Quote the lines of these records word for word, leaving out the pictures.

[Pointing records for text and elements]
□ □ □
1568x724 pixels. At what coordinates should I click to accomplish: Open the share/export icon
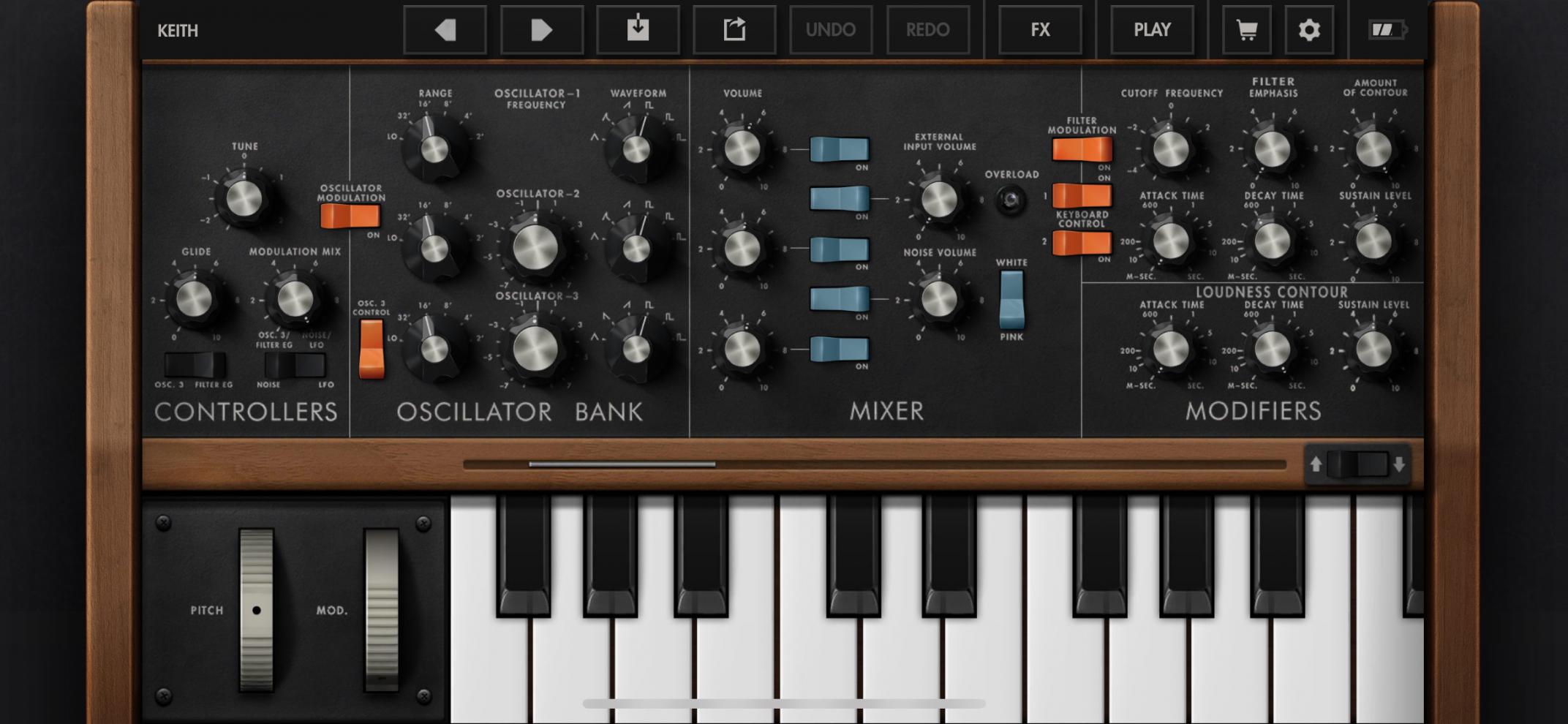pos(734,29)
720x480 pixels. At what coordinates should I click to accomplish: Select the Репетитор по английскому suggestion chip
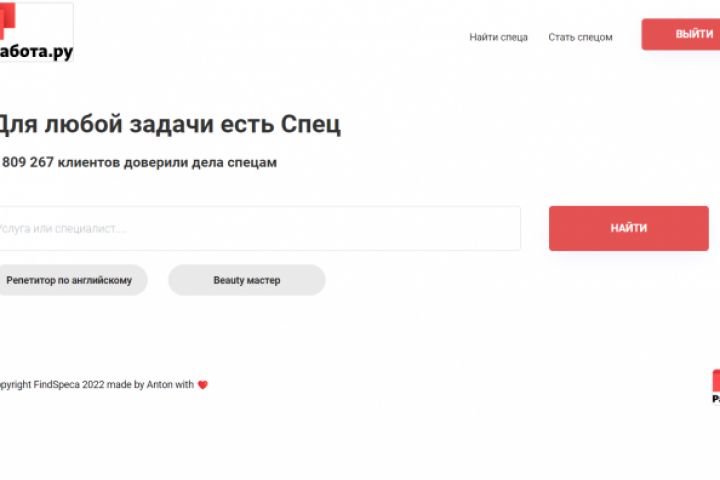tap(70, 280)
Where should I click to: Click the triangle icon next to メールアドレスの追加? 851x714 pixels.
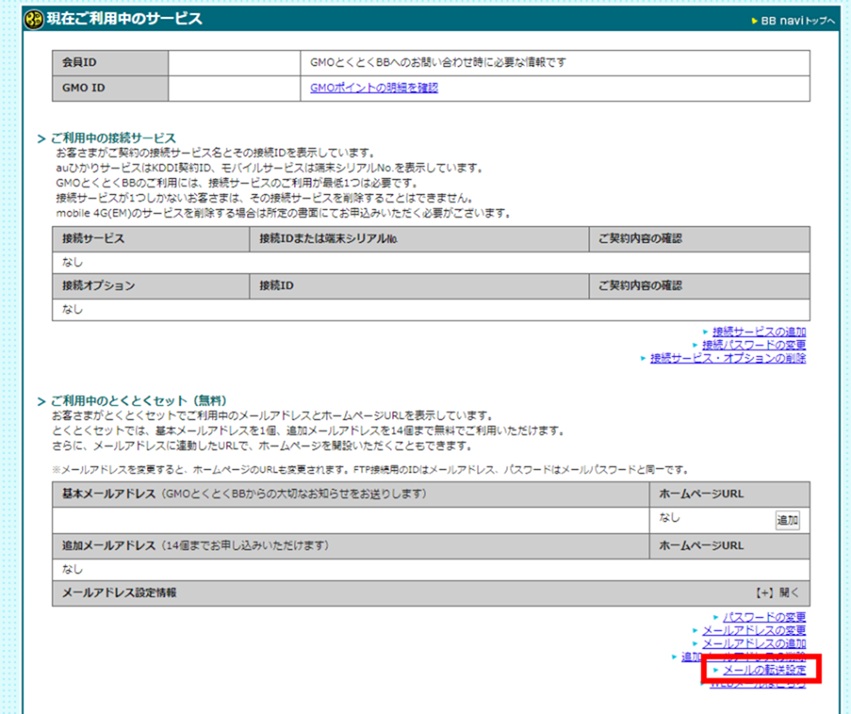click(x=694, y=643)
□ □ □
**THE ANSWER**:
1568x724 pixels. At what coordinates should I click to accomplish: Open the share/export icon
pos(734,29)
720x480 pixels. At what coordinates should I click to accomplish: Select the Репетитор по английскому suggestion chip
tap(70, 280)
Where should I click to: Click the triangle icon next to メールアドレスの追加? 851x714 pixels.
click(x=694, y=643)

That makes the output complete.